» **Problem details**:
Update the records from the start through the line that contains "Looking at the screenshot, I should (x=981, y=539).", replacing "Given" with "Goal" and keeping everything else the same. Give back only those lines.
** Begin **
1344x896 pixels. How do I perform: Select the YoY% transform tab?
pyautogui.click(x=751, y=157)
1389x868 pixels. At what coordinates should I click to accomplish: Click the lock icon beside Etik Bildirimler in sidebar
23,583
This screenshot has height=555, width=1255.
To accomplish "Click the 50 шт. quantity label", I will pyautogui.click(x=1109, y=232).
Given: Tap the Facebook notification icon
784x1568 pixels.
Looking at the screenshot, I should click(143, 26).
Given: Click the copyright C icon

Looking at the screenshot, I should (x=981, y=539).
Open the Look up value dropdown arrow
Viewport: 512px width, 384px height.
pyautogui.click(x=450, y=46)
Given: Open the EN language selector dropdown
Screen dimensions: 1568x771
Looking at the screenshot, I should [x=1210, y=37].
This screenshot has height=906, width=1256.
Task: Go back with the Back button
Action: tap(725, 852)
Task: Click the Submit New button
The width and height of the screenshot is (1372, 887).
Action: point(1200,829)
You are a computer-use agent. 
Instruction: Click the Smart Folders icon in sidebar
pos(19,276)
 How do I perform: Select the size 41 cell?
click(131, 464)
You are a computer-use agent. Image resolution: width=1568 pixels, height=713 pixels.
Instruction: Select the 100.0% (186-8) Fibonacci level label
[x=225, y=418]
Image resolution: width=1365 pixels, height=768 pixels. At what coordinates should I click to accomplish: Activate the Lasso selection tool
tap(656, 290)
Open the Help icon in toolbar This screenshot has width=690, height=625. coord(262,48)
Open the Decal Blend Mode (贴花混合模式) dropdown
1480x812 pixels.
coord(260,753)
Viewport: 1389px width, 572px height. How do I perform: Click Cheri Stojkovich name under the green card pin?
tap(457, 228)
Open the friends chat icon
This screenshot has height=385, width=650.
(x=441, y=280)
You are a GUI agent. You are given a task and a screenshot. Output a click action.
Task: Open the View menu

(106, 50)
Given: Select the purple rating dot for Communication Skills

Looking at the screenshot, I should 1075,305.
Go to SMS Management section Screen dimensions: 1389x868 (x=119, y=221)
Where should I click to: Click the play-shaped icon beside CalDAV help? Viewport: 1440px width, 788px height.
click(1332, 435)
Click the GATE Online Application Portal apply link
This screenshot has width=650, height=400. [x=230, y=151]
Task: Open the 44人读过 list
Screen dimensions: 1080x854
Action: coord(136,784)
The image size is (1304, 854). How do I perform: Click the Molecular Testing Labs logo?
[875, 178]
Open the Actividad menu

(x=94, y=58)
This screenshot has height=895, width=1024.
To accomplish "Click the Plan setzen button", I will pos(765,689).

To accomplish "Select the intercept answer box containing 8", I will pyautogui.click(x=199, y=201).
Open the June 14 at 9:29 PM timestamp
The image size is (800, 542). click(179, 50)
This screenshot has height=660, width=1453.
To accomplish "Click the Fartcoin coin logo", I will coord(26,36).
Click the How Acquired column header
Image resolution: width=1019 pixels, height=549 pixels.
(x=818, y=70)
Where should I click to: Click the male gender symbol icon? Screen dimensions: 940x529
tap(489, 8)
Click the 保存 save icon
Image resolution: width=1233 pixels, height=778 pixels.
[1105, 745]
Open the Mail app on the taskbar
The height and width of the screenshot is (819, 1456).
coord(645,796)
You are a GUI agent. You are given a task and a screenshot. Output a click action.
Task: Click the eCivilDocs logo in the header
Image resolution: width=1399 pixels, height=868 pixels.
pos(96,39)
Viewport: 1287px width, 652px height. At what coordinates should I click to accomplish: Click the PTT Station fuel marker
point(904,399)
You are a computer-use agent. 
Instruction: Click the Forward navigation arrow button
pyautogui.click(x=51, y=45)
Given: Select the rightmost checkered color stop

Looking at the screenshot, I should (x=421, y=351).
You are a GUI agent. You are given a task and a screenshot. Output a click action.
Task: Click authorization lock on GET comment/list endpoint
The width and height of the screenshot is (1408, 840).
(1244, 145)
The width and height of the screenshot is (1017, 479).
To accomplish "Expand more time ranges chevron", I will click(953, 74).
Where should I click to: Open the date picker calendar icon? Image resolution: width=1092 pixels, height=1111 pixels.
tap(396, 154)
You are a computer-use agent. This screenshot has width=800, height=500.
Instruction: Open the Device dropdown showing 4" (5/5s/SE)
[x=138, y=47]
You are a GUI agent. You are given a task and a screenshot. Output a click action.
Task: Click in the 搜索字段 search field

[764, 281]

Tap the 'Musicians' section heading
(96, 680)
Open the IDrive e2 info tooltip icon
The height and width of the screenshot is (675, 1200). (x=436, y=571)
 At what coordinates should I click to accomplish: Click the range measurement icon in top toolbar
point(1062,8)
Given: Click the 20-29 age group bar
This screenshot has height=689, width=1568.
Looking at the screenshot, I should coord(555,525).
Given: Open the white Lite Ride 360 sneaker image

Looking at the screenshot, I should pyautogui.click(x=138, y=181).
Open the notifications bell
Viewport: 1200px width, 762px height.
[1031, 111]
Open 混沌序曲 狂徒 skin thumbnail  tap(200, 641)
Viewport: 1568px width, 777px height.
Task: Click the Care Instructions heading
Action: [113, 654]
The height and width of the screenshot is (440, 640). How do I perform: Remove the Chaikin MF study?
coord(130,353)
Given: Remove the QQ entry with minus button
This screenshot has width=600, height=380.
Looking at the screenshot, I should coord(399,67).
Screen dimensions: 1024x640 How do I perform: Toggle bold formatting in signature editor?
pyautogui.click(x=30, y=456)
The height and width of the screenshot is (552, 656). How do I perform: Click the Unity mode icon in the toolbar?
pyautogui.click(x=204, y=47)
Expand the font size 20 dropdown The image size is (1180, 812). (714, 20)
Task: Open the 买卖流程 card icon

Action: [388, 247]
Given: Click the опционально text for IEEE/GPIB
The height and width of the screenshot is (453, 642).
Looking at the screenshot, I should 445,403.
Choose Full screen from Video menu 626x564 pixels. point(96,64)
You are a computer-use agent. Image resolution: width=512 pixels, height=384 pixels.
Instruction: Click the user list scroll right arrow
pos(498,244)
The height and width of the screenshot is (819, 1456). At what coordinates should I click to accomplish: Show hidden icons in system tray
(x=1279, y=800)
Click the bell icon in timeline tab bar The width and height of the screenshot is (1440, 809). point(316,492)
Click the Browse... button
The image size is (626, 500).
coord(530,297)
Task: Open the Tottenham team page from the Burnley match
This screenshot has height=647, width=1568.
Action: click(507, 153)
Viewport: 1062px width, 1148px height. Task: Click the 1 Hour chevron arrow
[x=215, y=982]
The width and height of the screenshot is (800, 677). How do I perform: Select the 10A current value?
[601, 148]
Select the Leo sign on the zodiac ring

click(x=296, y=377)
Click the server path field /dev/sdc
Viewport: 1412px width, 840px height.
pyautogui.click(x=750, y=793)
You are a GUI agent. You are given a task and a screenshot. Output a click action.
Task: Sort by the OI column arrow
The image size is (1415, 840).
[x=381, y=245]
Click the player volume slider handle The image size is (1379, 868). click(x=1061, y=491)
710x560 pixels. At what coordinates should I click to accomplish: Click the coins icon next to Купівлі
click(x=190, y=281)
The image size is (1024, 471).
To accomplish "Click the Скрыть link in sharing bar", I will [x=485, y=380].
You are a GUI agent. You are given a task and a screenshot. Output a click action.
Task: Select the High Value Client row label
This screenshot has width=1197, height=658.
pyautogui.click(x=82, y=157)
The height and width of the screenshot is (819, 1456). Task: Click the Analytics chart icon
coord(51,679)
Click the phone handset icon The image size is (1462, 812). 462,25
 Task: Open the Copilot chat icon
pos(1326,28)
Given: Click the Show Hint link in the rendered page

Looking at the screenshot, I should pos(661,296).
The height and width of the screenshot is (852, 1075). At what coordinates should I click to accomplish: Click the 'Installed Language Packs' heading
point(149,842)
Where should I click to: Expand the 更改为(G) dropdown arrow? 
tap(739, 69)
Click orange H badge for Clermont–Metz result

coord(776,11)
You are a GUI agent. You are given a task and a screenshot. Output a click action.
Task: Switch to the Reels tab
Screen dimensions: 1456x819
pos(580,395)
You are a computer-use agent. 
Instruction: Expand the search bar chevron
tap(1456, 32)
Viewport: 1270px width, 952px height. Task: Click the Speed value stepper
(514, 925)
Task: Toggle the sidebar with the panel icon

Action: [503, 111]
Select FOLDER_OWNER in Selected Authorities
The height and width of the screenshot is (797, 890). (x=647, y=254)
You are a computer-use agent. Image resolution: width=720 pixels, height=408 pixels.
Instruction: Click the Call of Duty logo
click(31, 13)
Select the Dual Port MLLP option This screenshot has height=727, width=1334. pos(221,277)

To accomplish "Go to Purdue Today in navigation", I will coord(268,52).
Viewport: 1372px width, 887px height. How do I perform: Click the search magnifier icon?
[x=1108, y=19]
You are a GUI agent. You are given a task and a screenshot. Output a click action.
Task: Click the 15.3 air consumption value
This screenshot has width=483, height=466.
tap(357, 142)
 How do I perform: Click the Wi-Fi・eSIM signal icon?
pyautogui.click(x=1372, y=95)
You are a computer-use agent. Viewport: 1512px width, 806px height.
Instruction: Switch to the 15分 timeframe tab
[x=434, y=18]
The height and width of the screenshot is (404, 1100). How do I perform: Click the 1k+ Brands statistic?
** End **
» **Response to the exercise**:
1344x896 pixels. How do I perform: Select the YoY% transform tab?
pyautogui.click(x=751, y=157)
1389x868 pixels. At what coordinates should I click to accomplish: Click the lock icon beside Etik Bildirimler in sidebar
23,583
This screenshot has height=555, width=1255.
To accomplish "Click the 50 шт. quantity label", I will pyautogui.click(x=1109, y=232).
Goal: Tap the Facebook notification icon
784x1568 pixels.
Looking at the screenshot, I should click(143, 26).
Goal: Click the copyright C icon

Looking at the screenshot, I should (x=981, y=539).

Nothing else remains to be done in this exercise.